I have different Strings (one String may contain ~1-4 words) stored in a Large Character Object (38506 elements in total) and a set of 10 texts stored in a chr-Object (about 100 words each) that might contain one of the Strings from the Large Character Object.
Now I would like to extract possible matches from the text set for every String.
I already tried the following, with "a4" being the set of texts (chr-object) and "t" being the Large Character Object:
i = 1
while(i < 38506){
matches <- str_extract(a4, t[i])
i <- i +1 }
However, after the operation, the object "matches" contains only 10 "NA"-elements, although there are definitely a few matching strings in some of the texts.
|| EDIT2:
Here's an reproducible example of what I am trying to do with x representing the Large Character Object and z representing the set of texts
Please note that the while-loop currently does not produce the outcome as displayed below, the example illustrates what the result should look like.
The actual resulting object contains only 8 NA - elements, so there must be some error in the loop, the str_extract or the pmax-function:
> x
[1] "Hey-ho!" "This is" "Just some random"
[4] "text" "I am trying to match" "please help"
[7] "very nice" "Thanks"
z
[1] "My name is Thomas.
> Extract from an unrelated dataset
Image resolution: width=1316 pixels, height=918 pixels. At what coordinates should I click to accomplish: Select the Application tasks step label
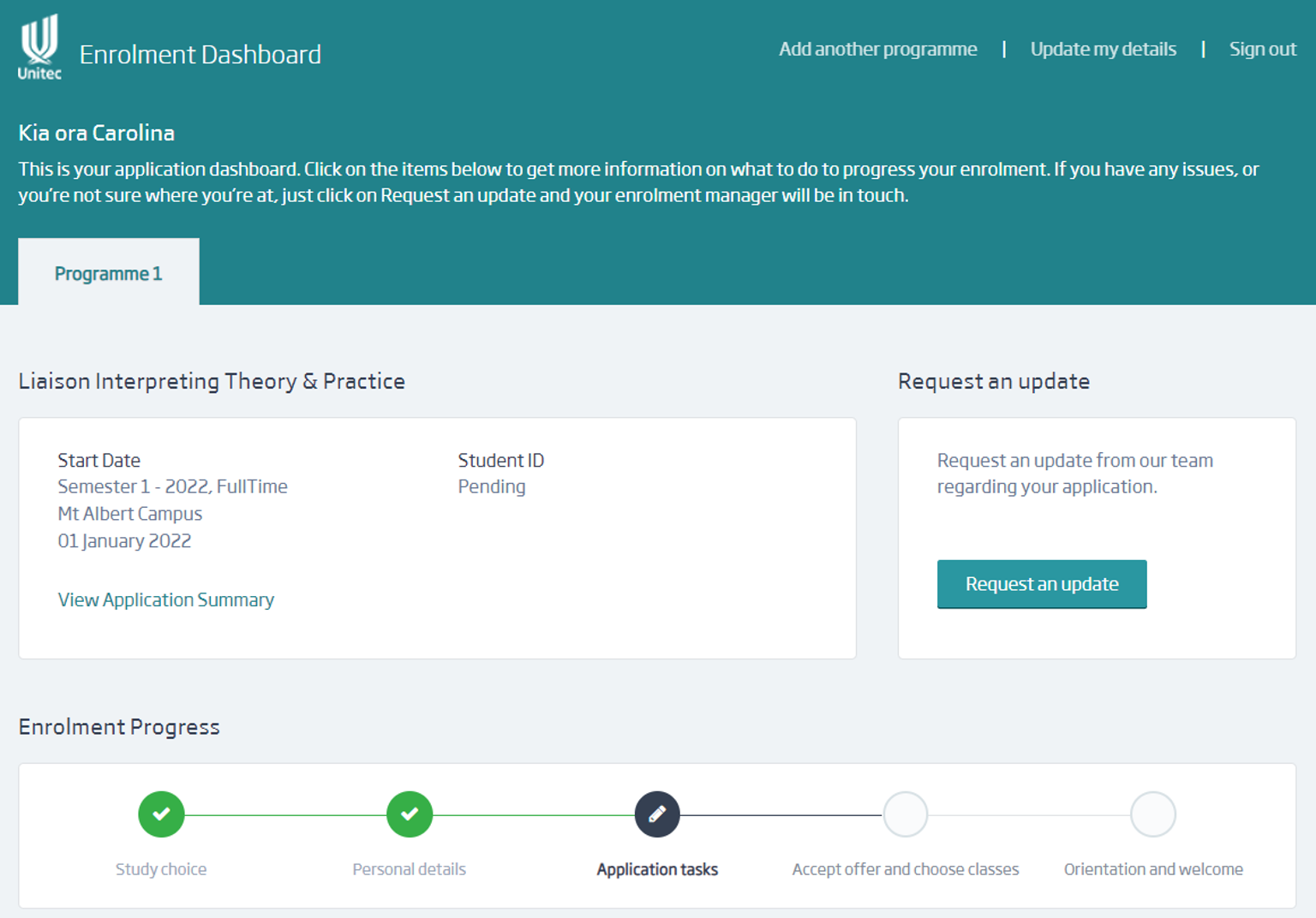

This is my first project"
[2] "R is a cool tool"
[3] "Hello, Hi There and Hey-ho!"
[4] "Can you please help me clean this mess?"
[5] "All the best!"
[6] "Is there a way to get to London by train?"
i <- 1
while(i < length(x)){
extraction <- str_extract(z, x[i])
resulting <- pmax(resulting, extraction)
i <- i + 1
}
> resulting
[1] "This is" NA "Hey-ho" "please help" NA NA
If someone wants to try exactly what I am doing, I have uploaded my actual data into a dropbox folder: https://www.dropbox.com/sh/2y7ogjxk1glddh1/AADrDveQguzChaaXXIeLfmIfa?dl=0
I read the files into R like this:
a4 <- readLines(file.path(".","a4.txt"))
t <- readLines(file.path(".","LargeCharacterObject.txt"))
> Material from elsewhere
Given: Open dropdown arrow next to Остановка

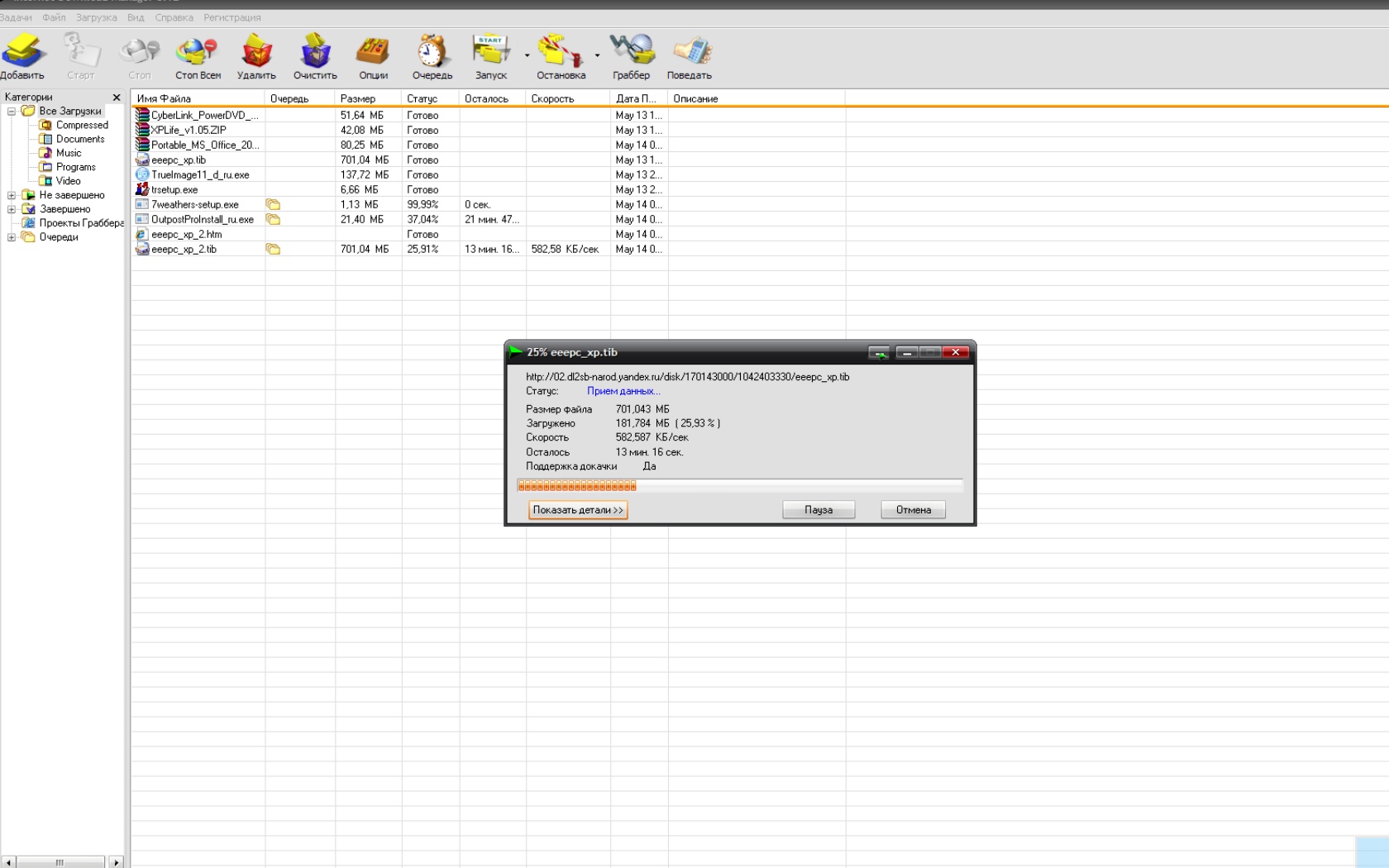Looking at the screenshot, I should coord(597,55).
Due to some formating issues the following replacements should be conducted before trying to match the strings:
a4 <- gsub('Ãœ', 'Ü', a4)
a4 <- gsub('Ãœ', 'Ü', a4)
a4 <- gsub('Ä', 'Ä', a4)
a4 <- gsub('ß', 'ß', a4)
a4 <- gsub('ä', 'ä', a4)
a4 <- gsub('ü', 'ü', a4)
a4 <- gsub('ö', 'ö', a4)
a4 <- gsub('Ö', 'Ö', a4)
t <- gsub('Ãœ', 'Ü', t)
t <- gsub('Ä', 'Ä', t)
t <- gsub('ß', 'ß', t)
t <- gsub('ä', 'ä', t)
t <- gsub('ü', 'ü', t)
t <- gsub('ö', 'ö', t)
t <- gsub('Ö', 'Ö', t)
t <- gsub('\\', '', t)
EDIT2 END ||
Do I somehow need to wrap t[i]
in a Regex-pattern? Is this even feasible?
Or am I using the wrong type of objects / the wrong extraction method?
I am grateful for any hints or ideas.
Thanks
EDIT
I forgot to mention earlier that the elements of the array should stay in the same order and contain also the elements without matches, so the result should look something like:
[1] "NA" "NA" "a" "NA" "b" "NA"
I already tried this:
i = 1
while(i < 38506){
matches <- (str_extract(a4, t[i])
result <- pmax(matches, result)
i <- i +1}
But somehow "result" also contains only 10 "NA" elements after execution.